→ Provided passage
Ah, my earlier random links post went through all the tabs I had open in Firefox, but didn’t go through all the “keep new” stuff in Bloglines. (These should be unified. Fuck knows how, though.) Anyway, more linkdump:

  • A Javascript port of MarkDown (via Michael Moncur). I’m thinking about going to MarkDown rather than Textile for writing my posts, which you don’t care about, and I’m also thinking of going to MarkDown for comments rather than Textile too, which you might.
  • The blogosphere as a tuple space. Interesting.
  • A new BitTorrent search engine, TowerSeek (via Gary Fleming). Good if you like that kind of thing (especially since loads of others shut down). I’ve had mixed results with it so far, but it’s pretty good.
  • Ade talks about XML resumes and whether they’re a good idea. This sort of thing is always good, but no-one ever takes them on. Recruitment people normally won’t even look at a CV unless it’s in MS Word format. Them picking out metadata automatically would make people’s lives a lot easier, but it falls into the category of “Semantic Web pipedreams” as far as I can tell.

Buffyology

Buffyology (via Sarabian):
1. The study of “Buffy the Vampire Slayer”
2. Knowledge of, or information concerning, “Buffy the Vampire Slayer”
3. Website containing such data.

Cool. Cooooooool. Searchable database, too. That’s most cool. I have at least one reader who will like this :)

Photography

After a good eighteen months of thinking about it and pissing and moaning about the lack of it and starting and discarding plans, I have a photo gallery. Yay!

→ Data excerpts
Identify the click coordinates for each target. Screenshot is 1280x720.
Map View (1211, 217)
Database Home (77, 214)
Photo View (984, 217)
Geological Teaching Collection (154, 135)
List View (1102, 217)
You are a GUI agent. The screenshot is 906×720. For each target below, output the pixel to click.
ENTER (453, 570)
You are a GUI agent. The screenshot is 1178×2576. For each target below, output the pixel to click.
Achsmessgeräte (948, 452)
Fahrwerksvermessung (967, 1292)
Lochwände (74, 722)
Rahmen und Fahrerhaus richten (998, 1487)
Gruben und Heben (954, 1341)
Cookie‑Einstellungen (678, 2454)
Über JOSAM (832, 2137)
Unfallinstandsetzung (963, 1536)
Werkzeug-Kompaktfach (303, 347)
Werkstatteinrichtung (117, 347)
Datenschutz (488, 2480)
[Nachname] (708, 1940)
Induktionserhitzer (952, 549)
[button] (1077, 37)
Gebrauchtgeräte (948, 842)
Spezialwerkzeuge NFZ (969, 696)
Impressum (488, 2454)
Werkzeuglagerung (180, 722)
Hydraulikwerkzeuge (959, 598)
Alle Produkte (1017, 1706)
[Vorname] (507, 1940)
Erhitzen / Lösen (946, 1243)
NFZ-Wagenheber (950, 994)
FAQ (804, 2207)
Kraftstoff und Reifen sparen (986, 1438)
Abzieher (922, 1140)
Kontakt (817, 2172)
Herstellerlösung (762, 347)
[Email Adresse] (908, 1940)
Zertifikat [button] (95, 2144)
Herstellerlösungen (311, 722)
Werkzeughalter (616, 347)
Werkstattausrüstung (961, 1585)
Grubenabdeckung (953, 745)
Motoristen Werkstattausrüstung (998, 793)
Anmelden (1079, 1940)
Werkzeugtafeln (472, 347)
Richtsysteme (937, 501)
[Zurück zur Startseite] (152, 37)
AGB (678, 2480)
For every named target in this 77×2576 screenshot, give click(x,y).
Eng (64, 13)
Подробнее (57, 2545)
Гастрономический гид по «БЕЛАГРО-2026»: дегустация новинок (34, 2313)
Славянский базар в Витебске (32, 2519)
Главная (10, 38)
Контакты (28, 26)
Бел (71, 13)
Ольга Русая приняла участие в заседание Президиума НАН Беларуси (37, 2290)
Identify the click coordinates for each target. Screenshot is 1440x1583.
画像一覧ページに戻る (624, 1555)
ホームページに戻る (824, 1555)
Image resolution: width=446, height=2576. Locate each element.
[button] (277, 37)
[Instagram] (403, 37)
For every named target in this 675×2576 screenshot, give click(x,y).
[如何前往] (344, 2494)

→ Tasks to carry out
- 1) According to the linkdump post, why does the writer put up a second batch of links?
- 2) Continue the linkdump post, starting after its final sentence about the new photo gallery.

→ Results by task
- 1) The earlier random links post went through all the tabs the writer had open in Firefox but didn't go through the "keep new" stuff in Bloglines. The second batch covers those remaining links.

- 2)
Uploading to it is ridiculously easy: I just right-click an image in Nautilus (or highlight a bunch of images and right-click) and say Scripts | Upload to Web Gallery.
I am missing one essential component, which is the editing bit; I need to write myself an administration interface, which will let me add metadata to an image, rotate images, and that sort of thing. But I have one! Superb!
The rather nice camera icon that the left-hand navigation uses is from gphoto.
Some kind of useful writeup must be done on how it all works, but for now I’ll settle for saying that all the photos are sitting in my pyblosxom installation: the gallery is just another weblog. Just say no to databases!
The other cool thing is the thumbnailer, which autothumbnails images when called appropriately; look at some image URLs in the gallery. Don’t deliberately piss about with it too much, if you please, or I’ll have to lock it down ot only rendering certain resolutions. It’s really handy, though, because if I decide that the thumbnails on gallery pages should be bgger or smaller, I don’t have to re-render a load of thumbnails. Very handy. And it wasn’t my idea; it was Simon Willison’s idea, which I immediately stole. Thank god for the Python Imaging Library, eh?
I shall get on with uploading all the photos on my camera to it at some point. But now I have it! Woo!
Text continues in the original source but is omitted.